Search code examples
logstashlogstash-configurationlogstash-file

logstash with hdfs for paritcular duration


Hi I am new logstash and i have done with read the data from tcp and write to the hdfs...that part is don but i want to write to data to 4 different folder of hdfs

Here is sample code

input {
tcp {

host => "X.X.X.X"
port => 5051
codec => json_lines
}

}
filter 
{
  mutate 
{
 remove_field => [ "@version", "path", "host","logger_name","tags","stack_info","level","port","type"]
 }
 mutate {
         add_field => { "count" => "1"} 
 }

 }

 output {
 webhdfs 
    {
    
        host => "127.0.0.1"                
        port => 50070  
        path => "/folder/%{+YYYY-MM-dd_HH-mm}.csv"          
        user => "hduser"                
        codec => line { format => "%{message}"} 
    }

here issue is i have write to folder but later on i want to write to 3 more different folder like folder1,folder2,folder3 for certain duration of time....


Solution

  • It is possible, you will need to use some mutate filters and some conditionals.

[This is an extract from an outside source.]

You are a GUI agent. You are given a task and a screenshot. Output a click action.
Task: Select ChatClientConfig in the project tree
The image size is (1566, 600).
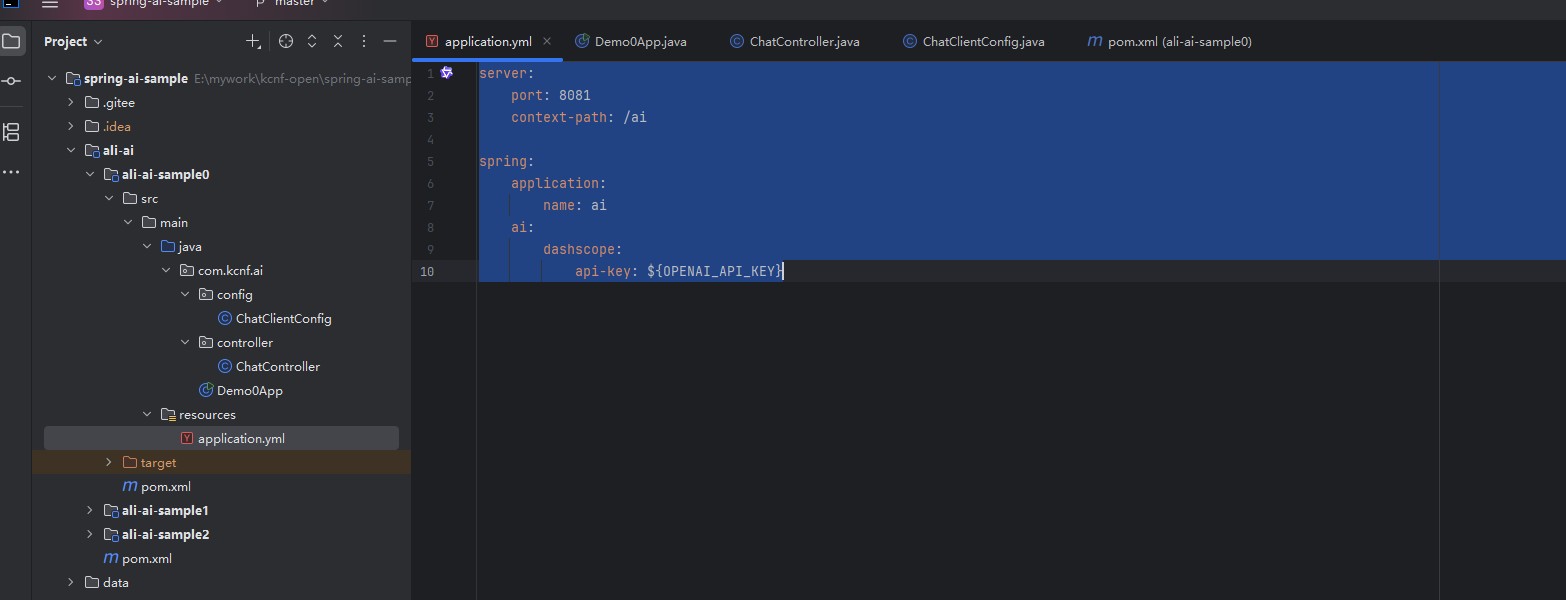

    First you need to get the value of the minute from the @timestamp of the event and add the value into a new field, you can use the [@metadata] object, which can be use to filtering, but it will not be present in the output event.

    mutate {
        add_field => { "[@metadata][minute]" => "%{+mm}" }
    }
    

    Then you will need to specify which minute will be saved in which folder.

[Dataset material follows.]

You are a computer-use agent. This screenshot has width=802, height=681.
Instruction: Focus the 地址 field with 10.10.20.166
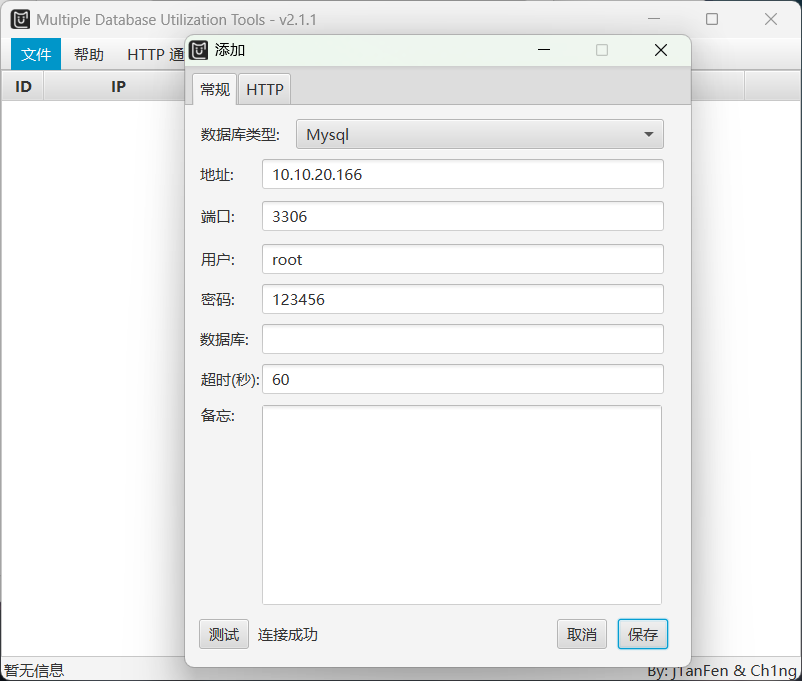462,174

    For example, if you want something like this:

    00:00 to 00:59 - folder1
    01:00 to 01:59 - folder2
    02:00 to 02:59 - folder3
    03:00 to 03:59 - folder4

    And start with folder1 in the next minute, 04:00 to 04:59, you will need something like this, considering just the first 8 minutes.

    if [@metadata][minute] in ["00", "04"] {
        mutate {
            add_field => {"[@metadata][folder]" => "folder1" }
        }
    }
    if [@metadata][minute] in ["01", "05"] {
        mutate {
            add_field => {"[@metadata][folder]" => "folder2" }
        }
    }
    if [@metadata][minute] in ["02", "06"] {
        mutate {
           add_field => {"[@metadata][folder]" => "folder3" }
        }
    }
    if [@metadata][minute] in ["03", "07"] {
        mutate {
            add_field => {"[@metadata][folder]" => "folder4" }
        }
    }
    

    Then in your output you will use [@metadata][folder] in your path.

    path => "/[@metadata][folder]/%{+YYYY-MM-dd_HH-mm}.csv"
    

    You just need to expand the conditionals to the other minutes in the hour.